U.S. Ambassador Charles Kushner blew off a furious summons from the French foreign ministry after he published an op-ed accusing President Emmanuel Macron of “haranguing Israel.”
In a Wall Street Journal op-ed addressed to Macron, Kushner—who is a convicted felon and the father of President Donald Trump’s son-in-law, Jared Kushner—wrote that France’s foreign policy of recognizing a Palestinian state only served to “embolden extremists, fuel violence, and endanger Jewish life in France.”
The op-ed also accused Macron of not acting “decisively” to combat a dramatic rise in antisemitism in France since Hamas’ attack on Israel on Oct. 7, 2023—allegations that France called “unacceptable” and which it “strongly denies,” the foreign ministry said in a statement.
The statement summoned Kushner, who was confirmed in May as Trump’s ambassador to France, to the Ministère de l’Europe et des Affaires Ètrangères—colloquially known as the Quai d’Orsay—but Kushner never showed, French daily Le Figaro reported.

Instead, he sent his deputy chief of mission and chargé d’affaires, who is listed on the embassy’s website as Mario Mesquita, a diplomatic source told the paper. The deputy chief of mission is the highest-ranking career diplomat in countries like France where the U.S. ambassador is an inexperienced political appointee.

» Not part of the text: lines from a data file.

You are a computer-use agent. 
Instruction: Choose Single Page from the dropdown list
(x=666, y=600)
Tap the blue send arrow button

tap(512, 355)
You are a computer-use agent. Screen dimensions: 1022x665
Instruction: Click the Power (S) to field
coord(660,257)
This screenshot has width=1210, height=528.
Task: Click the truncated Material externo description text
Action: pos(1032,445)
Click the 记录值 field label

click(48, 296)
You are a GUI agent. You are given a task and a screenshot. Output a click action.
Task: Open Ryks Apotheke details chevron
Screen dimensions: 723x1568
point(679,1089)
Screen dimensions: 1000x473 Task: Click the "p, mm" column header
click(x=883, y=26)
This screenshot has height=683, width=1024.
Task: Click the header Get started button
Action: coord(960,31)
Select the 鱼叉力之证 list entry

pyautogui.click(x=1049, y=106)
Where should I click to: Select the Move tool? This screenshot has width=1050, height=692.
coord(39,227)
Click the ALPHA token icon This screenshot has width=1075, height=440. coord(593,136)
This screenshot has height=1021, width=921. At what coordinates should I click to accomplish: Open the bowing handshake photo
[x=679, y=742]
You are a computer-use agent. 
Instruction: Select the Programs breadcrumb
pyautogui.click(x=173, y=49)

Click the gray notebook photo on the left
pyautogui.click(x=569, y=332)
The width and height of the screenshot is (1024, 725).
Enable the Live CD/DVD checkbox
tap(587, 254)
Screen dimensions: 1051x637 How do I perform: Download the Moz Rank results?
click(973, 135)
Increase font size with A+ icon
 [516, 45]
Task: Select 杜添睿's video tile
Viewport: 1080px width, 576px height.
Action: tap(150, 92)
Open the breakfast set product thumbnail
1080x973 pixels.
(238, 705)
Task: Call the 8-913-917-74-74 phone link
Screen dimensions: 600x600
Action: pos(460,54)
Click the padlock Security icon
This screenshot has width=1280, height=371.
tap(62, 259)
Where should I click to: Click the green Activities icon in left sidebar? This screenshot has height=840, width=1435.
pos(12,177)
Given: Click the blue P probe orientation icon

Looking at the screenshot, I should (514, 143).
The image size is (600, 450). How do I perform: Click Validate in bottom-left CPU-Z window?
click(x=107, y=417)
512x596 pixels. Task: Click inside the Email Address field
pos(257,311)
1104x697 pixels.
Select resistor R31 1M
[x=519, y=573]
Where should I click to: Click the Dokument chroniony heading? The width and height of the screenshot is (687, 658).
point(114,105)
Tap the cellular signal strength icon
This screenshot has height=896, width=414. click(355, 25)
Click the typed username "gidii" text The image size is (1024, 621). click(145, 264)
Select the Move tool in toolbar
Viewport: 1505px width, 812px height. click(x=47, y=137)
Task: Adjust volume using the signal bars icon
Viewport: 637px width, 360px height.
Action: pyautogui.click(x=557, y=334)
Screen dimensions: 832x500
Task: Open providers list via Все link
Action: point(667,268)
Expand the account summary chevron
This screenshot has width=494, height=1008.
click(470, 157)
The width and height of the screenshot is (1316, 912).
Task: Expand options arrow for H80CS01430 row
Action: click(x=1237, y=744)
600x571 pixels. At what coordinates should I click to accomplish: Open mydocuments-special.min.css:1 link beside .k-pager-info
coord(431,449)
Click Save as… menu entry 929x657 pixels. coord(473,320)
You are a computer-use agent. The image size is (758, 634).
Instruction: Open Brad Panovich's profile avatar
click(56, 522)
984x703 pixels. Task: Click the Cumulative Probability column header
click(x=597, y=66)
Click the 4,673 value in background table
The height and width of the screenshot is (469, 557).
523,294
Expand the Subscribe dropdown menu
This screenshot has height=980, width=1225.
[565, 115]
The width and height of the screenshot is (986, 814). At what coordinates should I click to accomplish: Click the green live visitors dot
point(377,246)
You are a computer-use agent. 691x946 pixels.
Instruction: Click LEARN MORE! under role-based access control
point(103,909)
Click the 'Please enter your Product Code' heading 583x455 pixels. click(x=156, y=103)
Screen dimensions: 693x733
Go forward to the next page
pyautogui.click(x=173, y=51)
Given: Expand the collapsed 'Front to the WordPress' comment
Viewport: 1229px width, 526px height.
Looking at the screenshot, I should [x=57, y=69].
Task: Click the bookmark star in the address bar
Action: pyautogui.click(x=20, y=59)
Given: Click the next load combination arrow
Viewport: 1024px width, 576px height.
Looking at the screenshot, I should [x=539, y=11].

Mesquita was received by two high-ranking officials who warned him that Kushner’s criticism constituted interference in France’s internal affairs, according to Le Figaro. The American diplomat nevertheless said Kushner had expressed his willingness to help France fight antisemitism.
The Daily Beast has reached out to the State Department for comment.

The French ministry’s original statement acknowledged a rise in antisemitic acts in France since Oct. 7, 2023, but said that was a “reality we regret and against which the French authorities are fully mobilized, as such acts are intolerable.”
It also accused Kushner of violating international law, particularly the duty not to interfere in state’s internal affairs governing the 1961 Vienna Convention. In a statement calling for an end to the war in Gaza, Macron announced in July that France would officially recognize a Palestinian state in September, making it the first G7 nation to do so.
France’s statement wasn’t the first time Kushner has been accused of breaking the law.
In 2004, prosecutors alleged the real estate developer and political contributor of hatching a revenge scheme against his own brother-in-law, who was cooperating with a federal investigation into Kushner’s alleged tax invasion.
Kushner hired a prostitute to seduce his brother-in-law and secretly filmed them having sex, then sent the tape to his sister, according to the Department of Justice.
He pleaded guilty to 16 counts of tax evasion, lying to the Federal Election Commission and retaliating against a witness, and was sentenced to two years in jail. Trump pardoned him in 2020 and then nominated for the French ambassadorship in late November.